As a test, with your values :

$\Delta x = 2 m, a = 1m/s^2, d = 1m/s^2, j = 1 m/s^3, V_{max} = 1m/s$, I find :

$$ \Delta t = \frac{2}{1} + \frac{1}{2}(\frac{1}{1} + \frac{1}{1}) + + \frac{1}{2}(\frac{1}{1} + \frac{1}{1}) = 2 + 1 + 1 = 4$$

which is the correct result.

So I am quite confident in the formula.

[EDIT] The formula to obtain jerk is :

$$j = \frac{a + d}{2 (\Delta t - \large \frac{\Delta x}{\large V_{max}}) - V_{max}(\large \frac{1}{a} + \large\frac{1}{d})}$$

[EDIT 2]

The used model is :

Phase 1 : constant (positive) jerk $j$

Phase 2 : constant acceleration $a$

Phase 3 : constant (negative) jerk ($- j$)

Phase 4 : constant speed $V_{Max}$

Phase 5 : constant (negative) jerk ($- j$)

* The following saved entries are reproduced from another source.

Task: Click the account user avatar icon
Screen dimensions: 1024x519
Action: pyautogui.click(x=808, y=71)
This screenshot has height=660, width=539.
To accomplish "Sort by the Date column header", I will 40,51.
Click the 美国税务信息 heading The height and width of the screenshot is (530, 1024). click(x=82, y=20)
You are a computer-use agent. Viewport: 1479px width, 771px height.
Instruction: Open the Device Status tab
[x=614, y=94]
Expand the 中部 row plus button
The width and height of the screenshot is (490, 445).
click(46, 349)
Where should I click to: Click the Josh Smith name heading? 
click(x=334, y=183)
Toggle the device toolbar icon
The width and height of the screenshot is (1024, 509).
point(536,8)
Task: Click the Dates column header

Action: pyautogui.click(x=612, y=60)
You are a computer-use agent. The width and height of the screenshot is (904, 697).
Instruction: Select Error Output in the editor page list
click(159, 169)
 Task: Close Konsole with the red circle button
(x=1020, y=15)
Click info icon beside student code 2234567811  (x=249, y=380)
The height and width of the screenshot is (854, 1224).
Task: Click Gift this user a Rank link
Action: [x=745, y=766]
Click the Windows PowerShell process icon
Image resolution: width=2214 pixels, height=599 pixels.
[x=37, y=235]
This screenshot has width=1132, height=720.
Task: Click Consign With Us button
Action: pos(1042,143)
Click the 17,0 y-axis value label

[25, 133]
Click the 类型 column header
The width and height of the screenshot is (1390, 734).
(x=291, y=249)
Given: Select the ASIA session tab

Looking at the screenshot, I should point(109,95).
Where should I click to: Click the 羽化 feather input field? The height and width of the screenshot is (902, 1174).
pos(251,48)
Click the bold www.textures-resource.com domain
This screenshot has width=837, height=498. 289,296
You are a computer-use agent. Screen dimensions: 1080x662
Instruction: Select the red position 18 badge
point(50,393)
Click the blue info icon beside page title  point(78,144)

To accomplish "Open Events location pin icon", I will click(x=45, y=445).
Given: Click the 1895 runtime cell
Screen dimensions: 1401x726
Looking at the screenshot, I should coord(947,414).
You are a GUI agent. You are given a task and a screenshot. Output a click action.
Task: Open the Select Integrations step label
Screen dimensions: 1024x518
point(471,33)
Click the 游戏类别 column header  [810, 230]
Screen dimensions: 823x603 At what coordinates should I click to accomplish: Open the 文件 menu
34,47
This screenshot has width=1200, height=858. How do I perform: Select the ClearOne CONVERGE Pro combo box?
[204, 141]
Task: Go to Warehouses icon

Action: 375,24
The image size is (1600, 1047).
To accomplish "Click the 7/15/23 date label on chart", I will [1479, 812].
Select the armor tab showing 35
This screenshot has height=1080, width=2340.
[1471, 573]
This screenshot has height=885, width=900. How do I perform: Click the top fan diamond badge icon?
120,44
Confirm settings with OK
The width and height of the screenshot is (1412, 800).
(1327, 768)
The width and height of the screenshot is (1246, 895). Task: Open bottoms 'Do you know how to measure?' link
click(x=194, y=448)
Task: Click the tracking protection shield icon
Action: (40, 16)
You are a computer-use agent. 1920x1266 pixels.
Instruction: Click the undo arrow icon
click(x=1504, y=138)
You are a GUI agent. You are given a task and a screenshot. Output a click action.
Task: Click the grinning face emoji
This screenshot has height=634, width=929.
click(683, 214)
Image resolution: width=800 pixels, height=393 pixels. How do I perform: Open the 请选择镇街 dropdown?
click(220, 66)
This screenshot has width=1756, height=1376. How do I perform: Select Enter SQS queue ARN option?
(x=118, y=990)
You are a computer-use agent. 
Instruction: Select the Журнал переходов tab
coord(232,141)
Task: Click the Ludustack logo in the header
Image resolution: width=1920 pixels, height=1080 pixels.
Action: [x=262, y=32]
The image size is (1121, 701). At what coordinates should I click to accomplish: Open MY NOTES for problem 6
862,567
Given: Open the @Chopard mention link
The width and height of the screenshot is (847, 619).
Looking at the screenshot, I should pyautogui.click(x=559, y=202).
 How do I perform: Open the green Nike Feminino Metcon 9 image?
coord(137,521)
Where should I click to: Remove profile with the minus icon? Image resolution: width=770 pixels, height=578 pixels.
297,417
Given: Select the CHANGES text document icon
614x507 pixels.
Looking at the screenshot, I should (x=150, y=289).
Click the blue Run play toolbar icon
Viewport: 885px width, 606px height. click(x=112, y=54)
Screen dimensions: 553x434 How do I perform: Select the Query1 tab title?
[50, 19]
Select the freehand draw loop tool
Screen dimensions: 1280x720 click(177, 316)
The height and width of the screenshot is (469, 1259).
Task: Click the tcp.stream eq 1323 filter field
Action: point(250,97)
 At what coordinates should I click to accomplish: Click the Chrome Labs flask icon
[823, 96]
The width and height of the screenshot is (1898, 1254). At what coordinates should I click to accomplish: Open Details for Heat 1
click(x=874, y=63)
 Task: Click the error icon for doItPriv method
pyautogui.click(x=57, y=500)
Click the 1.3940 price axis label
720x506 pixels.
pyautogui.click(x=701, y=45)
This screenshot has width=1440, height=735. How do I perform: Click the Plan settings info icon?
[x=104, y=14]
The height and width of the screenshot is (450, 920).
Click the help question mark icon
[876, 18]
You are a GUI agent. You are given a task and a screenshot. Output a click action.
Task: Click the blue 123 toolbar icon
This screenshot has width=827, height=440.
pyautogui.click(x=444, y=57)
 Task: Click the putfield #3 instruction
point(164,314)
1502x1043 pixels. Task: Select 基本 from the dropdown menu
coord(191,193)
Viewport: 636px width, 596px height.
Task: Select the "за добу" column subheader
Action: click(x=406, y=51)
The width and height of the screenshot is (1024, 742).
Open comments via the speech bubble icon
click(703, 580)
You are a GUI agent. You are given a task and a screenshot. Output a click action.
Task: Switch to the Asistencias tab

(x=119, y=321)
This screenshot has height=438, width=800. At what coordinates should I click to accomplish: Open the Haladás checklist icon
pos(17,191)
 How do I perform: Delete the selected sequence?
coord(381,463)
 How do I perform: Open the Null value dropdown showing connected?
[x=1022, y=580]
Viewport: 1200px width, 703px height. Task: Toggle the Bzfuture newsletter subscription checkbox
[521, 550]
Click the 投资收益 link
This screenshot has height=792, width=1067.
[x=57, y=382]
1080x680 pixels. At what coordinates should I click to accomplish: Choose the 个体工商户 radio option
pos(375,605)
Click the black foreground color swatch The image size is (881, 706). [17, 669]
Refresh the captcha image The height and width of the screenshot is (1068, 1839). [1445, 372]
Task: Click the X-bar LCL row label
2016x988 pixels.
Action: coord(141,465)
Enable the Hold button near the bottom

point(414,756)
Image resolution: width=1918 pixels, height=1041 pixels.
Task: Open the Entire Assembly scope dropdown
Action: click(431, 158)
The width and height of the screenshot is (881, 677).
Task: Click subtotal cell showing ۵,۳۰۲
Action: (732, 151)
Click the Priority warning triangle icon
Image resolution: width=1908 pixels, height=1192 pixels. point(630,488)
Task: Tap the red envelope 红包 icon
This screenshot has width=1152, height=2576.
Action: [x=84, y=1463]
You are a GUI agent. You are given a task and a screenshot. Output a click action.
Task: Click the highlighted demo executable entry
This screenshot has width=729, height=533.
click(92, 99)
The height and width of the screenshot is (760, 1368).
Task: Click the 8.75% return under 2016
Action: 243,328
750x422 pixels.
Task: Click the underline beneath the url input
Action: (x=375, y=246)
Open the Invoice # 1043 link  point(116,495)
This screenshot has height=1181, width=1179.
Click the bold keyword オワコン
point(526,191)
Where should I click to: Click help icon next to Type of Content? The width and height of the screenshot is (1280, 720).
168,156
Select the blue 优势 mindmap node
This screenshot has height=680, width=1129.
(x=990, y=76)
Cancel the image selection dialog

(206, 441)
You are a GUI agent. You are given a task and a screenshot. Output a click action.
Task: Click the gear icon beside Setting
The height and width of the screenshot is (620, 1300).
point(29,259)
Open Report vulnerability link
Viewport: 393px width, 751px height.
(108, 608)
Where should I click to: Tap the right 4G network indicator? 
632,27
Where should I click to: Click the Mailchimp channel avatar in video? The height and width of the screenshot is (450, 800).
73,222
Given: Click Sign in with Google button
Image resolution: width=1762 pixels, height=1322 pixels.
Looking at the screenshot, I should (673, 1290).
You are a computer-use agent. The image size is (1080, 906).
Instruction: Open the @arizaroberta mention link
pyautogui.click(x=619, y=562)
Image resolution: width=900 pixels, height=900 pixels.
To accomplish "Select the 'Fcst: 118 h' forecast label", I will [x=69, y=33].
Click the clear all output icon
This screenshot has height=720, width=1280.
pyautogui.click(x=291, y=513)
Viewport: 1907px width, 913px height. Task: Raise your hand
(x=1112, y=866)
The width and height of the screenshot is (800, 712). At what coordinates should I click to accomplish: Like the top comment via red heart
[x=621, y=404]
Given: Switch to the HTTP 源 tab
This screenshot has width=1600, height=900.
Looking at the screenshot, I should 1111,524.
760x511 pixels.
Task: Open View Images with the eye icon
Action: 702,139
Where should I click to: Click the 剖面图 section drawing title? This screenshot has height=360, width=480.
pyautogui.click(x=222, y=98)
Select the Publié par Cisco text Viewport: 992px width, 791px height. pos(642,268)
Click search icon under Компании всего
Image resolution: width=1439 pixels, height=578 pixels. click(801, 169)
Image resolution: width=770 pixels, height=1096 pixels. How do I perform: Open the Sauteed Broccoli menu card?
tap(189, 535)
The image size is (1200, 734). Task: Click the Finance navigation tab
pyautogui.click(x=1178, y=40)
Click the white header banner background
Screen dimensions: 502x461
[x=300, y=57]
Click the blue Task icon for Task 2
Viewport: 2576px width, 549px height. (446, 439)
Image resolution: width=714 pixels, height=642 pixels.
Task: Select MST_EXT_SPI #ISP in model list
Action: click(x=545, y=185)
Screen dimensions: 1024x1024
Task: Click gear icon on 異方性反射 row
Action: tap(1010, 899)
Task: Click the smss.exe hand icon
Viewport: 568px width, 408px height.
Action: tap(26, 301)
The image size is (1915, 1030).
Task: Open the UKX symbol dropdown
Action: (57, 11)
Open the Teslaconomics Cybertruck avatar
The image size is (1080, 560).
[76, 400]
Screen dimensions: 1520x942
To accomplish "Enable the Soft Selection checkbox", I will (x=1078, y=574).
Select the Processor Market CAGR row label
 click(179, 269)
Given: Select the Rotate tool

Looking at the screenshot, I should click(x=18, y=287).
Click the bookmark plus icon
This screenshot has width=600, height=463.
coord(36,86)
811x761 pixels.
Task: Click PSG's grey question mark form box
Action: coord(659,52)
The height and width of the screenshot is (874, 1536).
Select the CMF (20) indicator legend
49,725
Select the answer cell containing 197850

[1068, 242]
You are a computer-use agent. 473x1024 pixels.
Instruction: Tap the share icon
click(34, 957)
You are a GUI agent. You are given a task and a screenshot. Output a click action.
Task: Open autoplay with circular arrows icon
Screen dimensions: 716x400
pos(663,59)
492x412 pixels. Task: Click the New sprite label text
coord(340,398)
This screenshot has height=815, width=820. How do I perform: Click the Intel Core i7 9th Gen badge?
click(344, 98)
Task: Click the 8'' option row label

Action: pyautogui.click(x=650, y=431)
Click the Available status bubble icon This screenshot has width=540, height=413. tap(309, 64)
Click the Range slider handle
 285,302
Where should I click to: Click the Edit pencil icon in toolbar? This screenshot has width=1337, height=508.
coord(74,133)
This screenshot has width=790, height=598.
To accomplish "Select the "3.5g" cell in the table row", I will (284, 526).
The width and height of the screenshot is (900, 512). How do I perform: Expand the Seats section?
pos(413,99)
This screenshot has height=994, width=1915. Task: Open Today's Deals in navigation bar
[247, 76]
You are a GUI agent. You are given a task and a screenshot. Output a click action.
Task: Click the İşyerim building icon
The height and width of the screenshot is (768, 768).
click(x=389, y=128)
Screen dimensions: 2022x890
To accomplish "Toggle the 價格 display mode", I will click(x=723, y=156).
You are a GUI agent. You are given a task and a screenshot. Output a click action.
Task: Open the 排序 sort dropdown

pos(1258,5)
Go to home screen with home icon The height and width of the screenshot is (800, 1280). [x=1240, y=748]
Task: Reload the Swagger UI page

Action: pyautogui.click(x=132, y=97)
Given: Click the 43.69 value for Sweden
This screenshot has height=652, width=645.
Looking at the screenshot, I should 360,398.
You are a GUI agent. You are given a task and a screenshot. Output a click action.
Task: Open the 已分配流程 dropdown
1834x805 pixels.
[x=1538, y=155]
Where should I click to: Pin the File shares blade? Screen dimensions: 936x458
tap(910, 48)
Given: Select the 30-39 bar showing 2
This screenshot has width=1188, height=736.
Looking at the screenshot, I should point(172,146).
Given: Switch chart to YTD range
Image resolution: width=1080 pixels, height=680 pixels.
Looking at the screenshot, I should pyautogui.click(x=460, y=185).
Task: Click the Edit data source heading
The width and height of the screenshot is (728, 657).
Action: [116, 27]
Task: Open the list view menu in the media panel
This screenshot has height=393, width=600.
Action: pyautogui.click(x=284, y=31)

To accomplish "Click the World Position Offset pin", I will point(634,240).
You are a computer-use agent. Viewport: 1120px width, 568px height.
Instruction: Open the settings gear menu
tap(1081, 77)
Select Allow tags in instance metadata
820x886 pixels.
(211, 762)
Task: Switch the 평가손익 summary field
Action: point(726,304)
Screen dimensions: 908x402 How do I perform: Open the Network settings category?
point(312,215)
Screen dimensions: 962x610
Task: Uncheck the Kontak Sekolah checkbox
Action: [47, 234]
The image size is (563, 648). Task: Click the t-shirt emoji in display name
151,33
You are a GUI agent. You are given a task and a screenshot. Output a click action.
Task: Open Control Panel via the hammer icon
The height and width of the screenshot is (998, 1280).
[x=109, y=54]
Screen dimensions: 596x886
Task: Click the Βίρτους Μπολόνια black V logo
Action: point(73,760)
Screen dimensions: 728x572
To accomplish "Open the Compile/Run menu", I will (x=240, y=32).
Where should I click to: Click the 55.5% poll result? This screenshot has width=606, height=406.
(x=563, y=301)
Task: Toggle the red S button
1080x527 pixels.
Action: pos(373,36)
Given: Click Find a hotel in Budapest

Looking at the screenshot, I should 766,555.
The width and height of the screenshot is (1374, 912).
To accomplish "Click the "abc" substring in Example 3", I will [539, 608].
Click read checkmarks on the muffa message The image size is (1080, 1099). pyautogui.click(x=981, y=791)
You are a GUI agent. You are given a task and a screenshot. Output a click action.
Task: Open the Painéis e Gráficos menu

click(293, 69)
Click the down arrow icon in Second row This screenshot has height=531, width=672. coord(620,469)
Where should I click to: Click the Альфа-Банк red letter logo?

Phase 6 : constant decceleration ($d$)

Phase 7 : constant (positive) jerk ($j$)


In the formulas above, there are constraints, more precisely the duration of the phases 2, 4, 6 must be positive:

$$\Delta t_2 = \frac{V_{Max}}{a} - \frac{a}{j}\ge 0$$
$$\Delta t_4 = \frac{\Delta x}{V_{Max}} -\frac{1}{2}(\frac{V_{Max}}{a} + \frac{a}{j}) - \frac{1}{2}(\frac{V_{Max}}{d} + \frac{d}{j}) \ge 0$$
$$\Delta t_6 = \frac{V_{Max}}{d} - \frac{d}{j}\ge 0$$

If one of these constraints is not satisfyed, this means that the hypothesis taken for the model are incoherent, so we need another model.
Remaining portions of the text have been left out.